* REQUIRED ACTION *
Determine how many lines of this material contain "computer". Give only the number.

━━━

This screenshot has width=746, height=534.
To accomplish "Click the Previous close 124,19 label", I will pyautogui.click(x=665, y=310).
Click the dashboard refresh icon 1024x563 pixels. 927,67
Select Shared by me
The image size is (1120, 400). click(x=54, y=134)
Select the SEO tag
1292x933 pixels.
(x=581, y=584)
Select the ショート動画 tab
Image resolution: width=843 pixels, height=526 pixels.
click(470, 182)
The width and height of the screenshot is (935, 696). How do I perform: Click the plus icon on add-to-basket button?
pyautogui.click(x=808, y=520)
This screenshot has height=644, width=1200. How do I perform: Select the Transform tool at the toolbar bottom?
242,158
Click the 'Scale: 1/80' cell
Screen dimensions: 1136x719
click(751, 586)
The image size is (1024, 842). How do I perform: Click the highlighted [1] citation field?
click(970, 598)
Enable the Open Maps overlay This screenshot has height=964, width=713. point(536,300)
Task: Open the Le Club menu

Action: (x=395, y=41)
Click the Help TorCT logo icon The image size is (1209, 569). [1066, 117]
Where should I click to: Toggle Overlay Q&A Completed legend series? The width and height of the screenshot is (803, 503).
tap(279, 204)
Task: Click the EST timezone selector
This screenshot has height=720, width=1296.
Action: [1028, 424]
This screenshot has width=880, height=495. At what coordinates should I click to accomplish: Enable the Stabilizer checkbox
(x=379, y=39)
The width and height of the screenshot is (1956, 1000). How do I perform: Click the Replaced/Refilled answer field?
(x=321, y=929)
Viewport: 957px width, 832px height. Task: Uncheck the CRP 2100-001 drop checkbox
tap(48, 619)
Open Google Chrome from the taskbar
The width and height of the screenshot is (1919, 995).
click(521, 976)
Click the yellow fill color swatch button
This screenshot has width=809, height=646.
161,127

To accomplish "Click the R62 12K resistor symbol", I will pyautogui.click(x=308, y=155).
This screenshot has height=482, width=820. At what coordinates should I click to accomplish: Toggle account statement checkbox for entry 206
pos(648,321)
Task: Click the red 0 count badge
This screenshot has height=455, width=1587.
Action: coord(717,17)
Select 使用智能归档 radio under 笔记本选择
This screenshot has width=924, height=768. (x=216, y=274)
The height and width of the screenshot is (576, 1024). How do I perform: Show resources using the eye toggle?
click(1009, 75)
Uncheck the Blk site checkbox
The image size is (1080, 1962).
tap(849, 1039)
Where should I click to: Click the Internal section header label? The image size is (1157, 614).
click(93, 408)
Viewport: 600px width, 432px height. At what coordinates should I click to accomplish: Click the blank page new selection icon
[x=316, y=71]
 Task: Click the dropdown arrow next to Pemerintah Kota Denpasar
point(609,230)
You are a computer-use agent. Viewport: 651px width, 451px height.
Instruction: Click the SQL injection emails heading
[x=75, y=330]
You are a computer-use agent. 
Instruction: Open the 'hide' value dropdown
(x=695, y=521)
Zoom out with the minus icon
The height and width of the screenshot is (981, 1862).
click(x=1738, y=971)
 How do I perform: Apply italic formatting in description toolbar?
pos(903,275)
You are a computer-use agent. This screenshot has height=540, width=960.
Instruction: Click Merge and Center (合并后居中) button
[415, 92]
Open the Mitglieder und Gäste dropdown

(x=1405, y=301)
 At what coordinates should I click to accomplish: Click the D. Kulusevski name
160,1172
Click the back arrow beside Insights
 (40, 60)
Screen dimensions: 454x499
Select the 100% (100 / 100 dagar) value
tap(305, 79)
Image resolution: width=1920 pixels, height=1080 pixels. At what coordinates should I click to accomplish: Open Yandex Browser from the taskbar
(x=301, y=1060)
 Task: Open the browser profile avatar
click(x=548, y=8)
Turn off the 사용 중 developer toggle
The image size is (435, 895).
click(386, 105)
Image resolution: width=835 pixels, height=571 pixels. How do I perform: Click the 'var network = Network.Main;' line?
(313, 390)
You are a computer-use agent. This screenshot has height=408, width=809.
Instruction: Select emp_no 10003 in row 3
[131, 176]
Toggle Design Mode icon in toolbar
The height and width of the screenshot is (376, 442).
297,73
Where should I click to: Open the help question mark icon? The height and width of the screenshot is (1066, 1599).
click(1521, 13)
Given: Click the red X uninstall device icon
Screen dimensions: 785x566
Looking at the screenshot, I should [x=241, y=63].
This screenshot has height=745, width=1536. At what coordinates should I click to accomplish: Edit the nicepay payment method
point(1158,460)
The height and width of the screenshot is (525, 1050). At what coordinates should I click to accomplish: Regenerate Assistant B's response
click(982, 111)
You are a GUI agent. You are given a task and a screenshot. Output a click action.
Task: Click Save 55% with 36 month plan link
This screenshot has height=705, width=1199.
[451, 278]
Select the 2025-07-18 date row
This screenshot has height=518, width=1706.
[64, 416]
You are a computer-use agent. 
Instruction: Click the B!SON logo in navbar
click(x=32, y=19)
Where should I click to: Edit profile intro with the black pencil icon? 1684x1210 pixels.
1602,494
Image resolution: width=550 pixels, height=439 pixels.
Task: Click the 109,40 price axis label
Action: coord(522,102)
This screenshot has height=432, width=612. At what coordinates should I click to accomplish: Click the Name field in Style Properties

━━━

* OUTPUT BELOW *
5